- Record set:
* * * * * * *

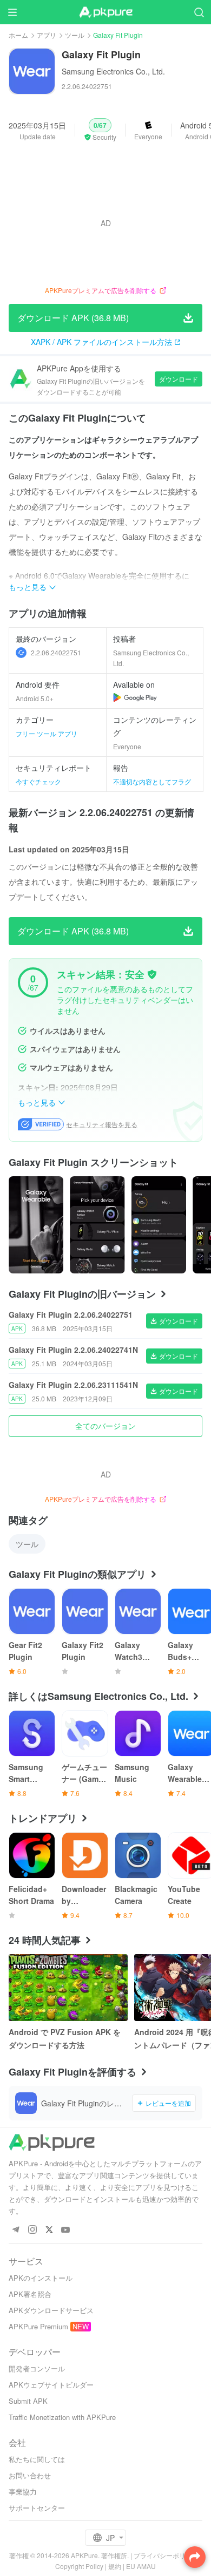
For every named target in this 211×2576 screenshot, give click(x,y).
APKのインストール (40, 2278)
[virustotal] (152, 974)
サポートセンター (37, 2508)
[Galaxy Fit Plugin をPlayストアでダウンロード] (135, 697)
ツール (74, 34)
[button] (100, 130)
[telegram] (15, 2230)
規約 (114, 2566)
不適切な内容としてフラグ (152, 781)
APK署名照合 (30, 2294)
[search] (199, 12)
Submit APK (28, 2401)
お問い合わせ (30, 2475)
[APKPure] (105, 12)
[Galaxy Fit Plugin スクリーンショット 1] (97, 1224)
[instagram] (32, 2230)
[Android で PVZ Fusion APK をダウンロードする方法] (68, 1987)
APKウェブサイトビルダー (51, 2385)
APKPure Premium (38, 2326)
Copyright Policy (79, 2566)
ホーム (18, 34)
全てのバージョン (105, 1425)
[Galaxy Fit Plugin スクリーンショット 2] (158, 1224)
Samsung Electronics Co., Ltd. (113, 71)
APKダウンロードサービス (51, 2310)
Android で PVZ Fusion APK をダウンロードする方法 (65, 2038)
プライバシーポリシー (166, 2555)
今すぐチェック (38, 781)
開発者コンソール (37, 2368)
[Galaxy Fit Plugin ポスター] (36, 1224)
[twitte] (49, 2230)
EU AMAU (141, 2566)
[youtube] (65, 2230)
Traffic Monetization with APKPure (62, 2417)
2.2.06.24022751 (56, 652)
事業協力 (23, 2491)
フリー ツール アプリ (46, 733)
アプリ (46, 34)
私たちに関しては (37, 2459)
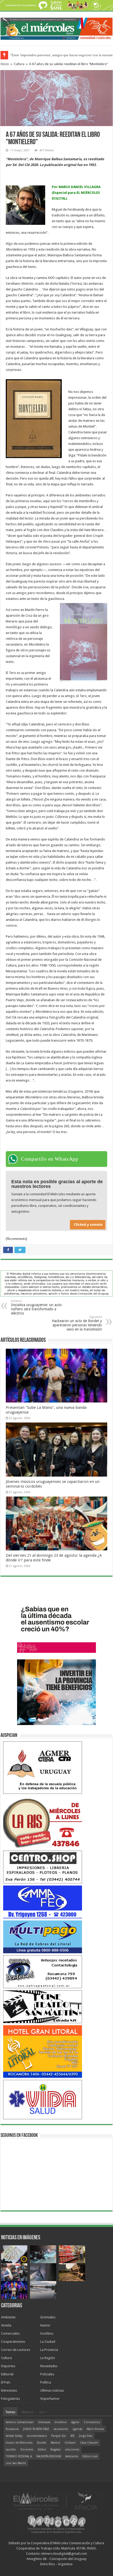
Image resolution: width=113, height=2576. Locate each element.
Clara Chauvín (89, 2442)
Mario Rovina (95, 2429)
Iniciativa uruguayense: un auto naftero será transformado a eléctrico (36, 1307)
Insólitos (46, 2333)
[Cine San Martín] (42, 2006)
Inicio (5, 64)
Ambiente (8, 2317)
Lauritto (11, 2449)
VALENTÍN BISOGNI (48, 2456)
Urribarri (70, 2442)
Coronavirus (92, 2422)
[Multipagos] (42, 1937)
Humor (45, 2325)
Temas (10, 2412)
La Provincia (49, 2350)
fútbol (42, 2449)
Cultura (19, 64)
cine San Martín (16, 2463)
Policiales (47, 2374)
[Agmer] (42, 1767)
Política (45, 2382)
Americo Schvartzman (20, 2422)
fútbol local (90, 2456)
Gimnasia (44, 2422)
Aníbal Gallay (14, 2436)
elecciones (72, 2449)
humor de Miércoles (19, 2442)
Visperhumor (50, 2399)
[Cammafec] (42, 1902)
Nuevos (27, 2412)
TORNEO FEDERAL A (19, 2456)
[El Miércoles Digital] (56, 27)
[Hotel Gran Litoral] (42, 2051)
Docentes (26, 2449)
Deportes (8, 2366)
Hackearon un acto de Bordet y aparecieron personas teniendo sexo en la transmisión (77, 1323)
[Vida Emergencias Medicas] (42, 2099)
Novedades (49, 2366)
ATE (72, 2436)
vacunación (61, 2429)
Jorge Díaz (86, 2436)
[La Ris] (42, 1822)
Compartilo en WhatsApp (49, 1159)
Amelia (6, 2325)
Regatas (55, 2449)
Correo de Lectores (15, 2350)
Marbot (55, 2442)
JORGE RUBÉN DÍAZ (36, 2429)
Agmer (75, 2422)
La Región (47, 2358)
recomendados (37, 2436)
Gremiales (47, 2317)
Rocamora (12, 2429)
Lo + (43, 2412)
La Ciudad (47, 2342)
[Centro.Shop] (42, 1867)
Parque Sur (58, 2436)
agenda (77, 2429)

* * * * * * *

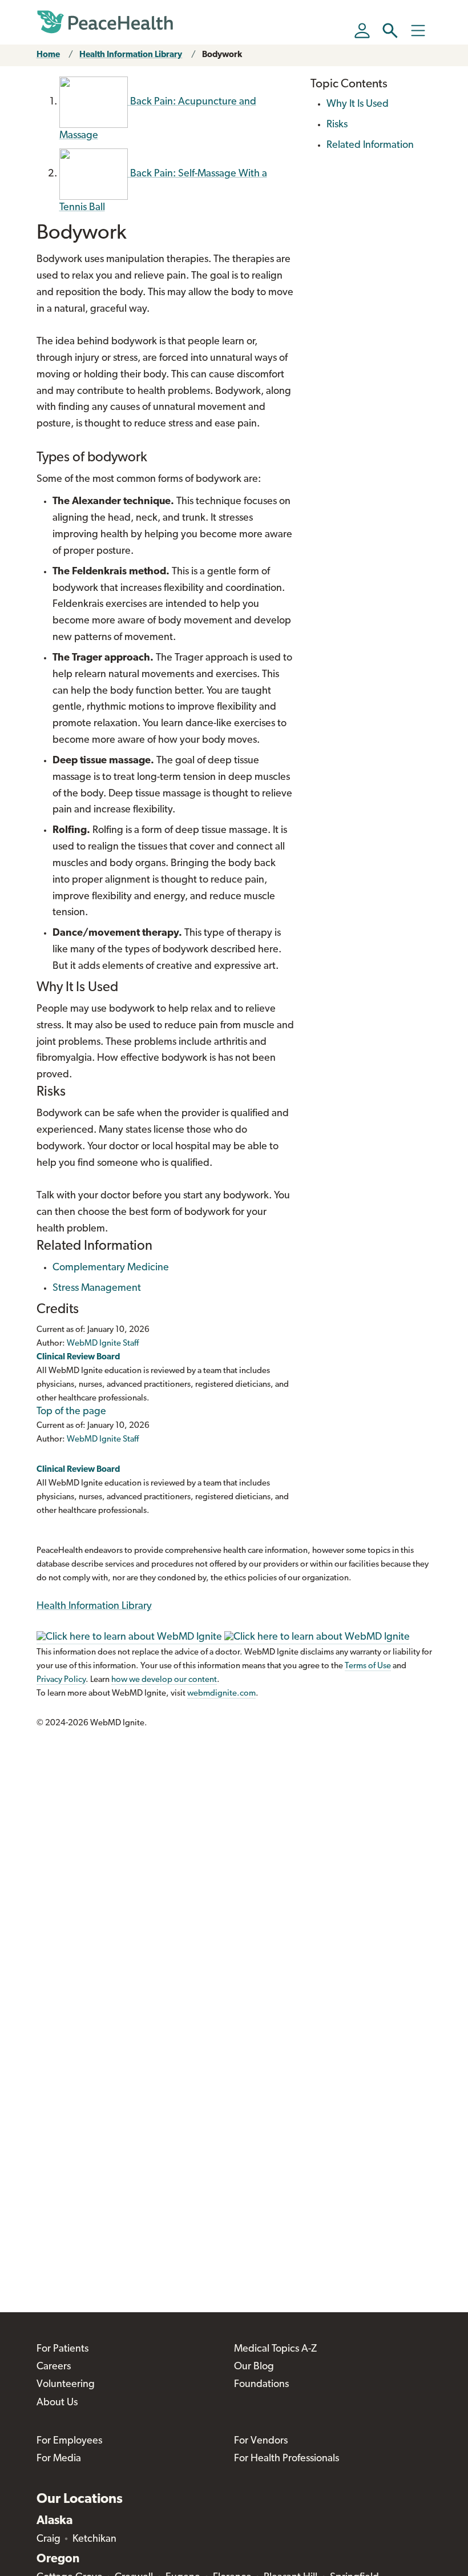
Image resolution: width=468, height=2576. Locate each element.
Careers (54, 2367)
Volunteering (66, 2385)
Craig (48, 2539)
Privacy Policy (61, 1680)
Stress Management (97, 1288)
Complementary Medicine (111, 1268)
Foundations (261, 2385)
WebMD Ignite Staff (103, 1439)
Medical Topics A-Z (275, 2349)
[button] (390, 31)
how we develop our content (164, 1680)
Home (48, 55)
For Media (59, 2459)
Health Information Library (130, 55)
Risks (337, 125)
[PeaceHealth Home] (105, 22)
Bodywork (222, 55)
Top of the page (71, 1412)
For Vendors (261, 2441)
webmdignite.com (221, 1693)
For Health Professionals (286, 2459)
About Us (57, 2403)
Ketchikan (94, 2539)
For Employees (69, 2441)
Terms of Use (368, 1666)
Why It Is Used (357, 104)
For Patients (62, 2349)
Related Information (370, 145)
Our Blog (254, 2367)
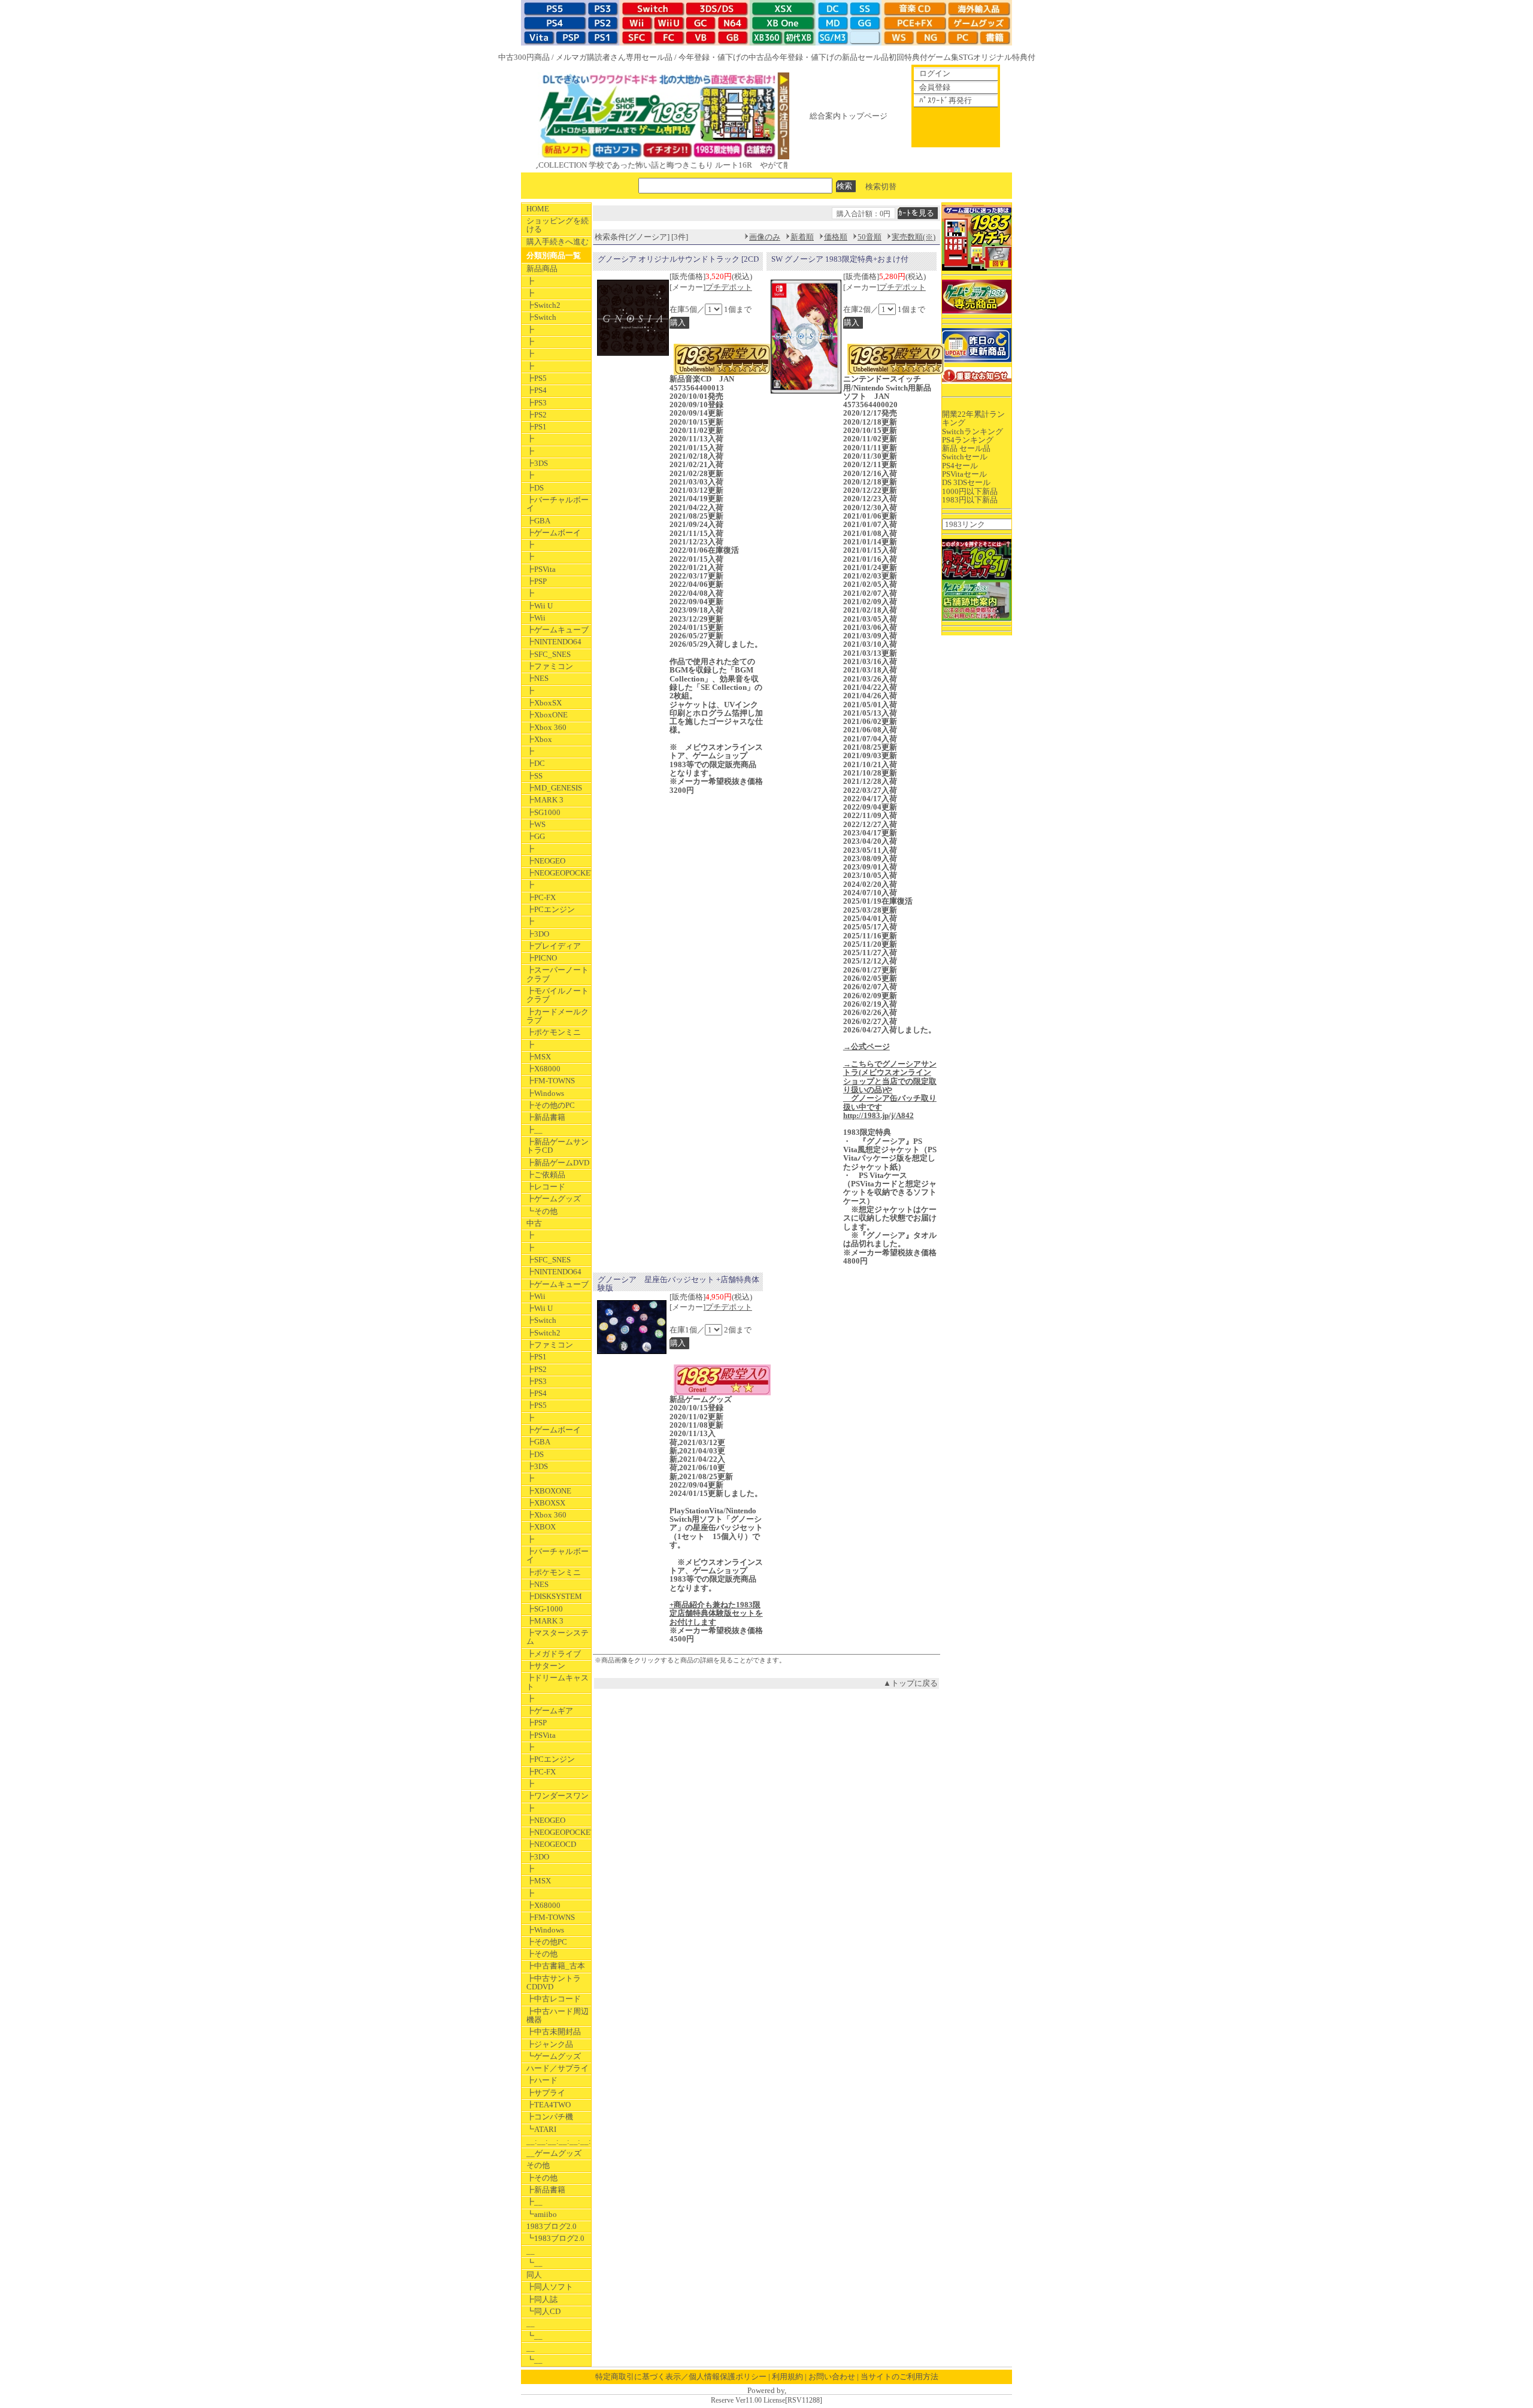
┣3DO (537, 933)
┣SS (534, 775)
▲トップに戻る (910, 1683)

* * * * * * *

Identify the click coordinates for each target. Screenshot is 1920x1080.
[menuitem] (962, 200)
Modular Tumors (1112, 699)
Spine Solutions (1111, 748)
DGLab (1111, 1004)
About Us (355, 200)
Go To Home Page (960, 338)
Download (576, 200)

* * * * * * *

- Task statement:
Using the data above, print exactly the lines from the line that contains "Spine Solutions (1111, 748)" through the line that contains "Download (576, 200)", with both included.

- Result:
Spine Solutions (1111, 748)
DGLab (1111, 1004)
About Us (355, 200)
Go To Home Page (960, 338)
Download (576, 200)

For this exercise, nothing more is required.